L’investisseur qui recourt à un FNB équilibré et qui le détient pour le long terme paye une seule fois les frais d’achat et de vente, et minimise les frais liés à l’écart cours acheteur-cours vendeur.
Plusieurs tendances favorisent la diffusion des FNB équilibrés dont, l’implantation croissante de comptes à honoraires chez les conseillers, la multiplication de fonds communs de série F qui oeuvrent dans le même sens, la pression à la baisse sur les frais de gestion, note Dan Hallett : «Il y a une forte possibilité que ces produits vont gagner le marché des conseillers et résider au coeur des portefeuilles.»
Pour un conseiller soucieux de recruter les enfants de ses clients, par exemple, un seul FNB équilibré pourrait très bien faire l’affaire, juge Dan Hallett, d’autant plus que «les FNB avec leurs bas frais de gestion sont des produits particulièrement attrayants pour les plus jeunes générations», ajoute-t-il.
De plus, considère Dan Hallett, les FNB équilibrés, tout comme les fonds communs équivalents, auront une influence bénéfique en ce sens que leurs bas frais de gestion favorisent un rendement plus élevé.

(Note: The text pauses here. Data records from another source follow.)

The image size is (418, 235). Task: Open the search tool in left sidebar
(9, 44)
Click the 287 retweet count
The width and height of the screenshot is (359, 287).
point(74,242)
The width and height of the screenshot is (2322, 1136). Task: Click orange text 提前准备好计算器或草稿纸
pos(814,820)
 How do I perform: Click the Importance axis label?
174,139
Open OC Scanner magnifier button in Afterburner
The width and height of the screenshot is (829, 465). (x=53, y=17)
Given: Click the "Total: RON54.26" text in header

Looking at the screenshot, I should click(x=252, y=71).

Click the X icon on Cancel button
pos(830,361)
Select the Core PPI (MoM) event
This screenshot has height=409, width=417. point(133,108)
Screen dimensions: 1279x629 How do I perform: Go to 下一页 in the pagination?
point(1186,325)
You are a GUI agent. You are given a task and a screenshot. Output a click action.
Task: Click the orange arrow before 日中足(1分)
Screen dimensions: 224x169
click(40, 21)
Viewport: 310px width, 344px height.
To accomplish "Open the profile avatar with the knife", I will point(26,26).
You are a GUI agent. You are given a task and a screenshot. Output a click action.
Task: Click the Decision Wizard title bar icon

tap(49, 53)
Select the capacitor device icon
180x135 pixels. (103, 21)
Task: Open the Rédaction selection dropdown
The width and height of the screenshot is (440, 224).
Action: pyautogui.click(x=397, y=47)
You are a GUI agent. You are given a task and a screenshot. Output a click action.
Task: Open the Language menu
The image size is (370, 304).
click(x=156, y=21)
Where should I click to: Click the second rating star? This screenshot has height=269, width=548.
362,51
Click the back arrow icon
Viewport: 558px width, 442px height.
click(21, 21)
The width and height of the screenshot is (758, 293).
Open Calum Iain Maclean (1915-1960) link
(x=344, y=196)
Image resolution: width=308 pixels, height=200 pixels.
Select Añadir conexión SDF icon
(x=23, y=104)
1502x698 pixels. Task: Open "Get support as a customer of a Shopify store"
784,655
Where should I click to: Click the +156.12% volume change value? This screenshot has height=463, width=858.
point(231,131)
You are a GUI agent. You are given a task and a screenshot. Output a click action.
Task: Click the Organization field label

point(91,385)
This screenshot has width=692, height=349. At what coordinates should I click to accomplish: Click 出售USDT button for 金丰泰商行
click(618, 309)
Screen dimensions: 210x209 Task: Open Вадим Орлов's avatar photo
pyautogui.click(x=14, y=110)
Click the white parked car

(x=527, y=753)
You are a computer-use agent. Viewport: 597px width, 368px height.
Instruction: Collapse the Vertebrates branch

Dans une étude réalisée il y a près de 10 ans, Dan Hallett avait constaté que les détenteurs de fonds communs équilibrés avaient un rendement aussi bon, et souvent meilleur, que les investisseurs en actions. Parce que la volatilité d’un fonds équilibré est moindre que celle d’un fonds d’actions, les investisseurs «les détenaient plus longtemps, les négociaient moins souvent et en tiraient des rendements supérieurs, fait ressortir l’analyste. Les FNB offrent les mêmes avantages comportementaux que les fonds communs équilibrés et pourraient aller chercher une partie du marché dont les fonds communs ont bénéficié si longtemps.»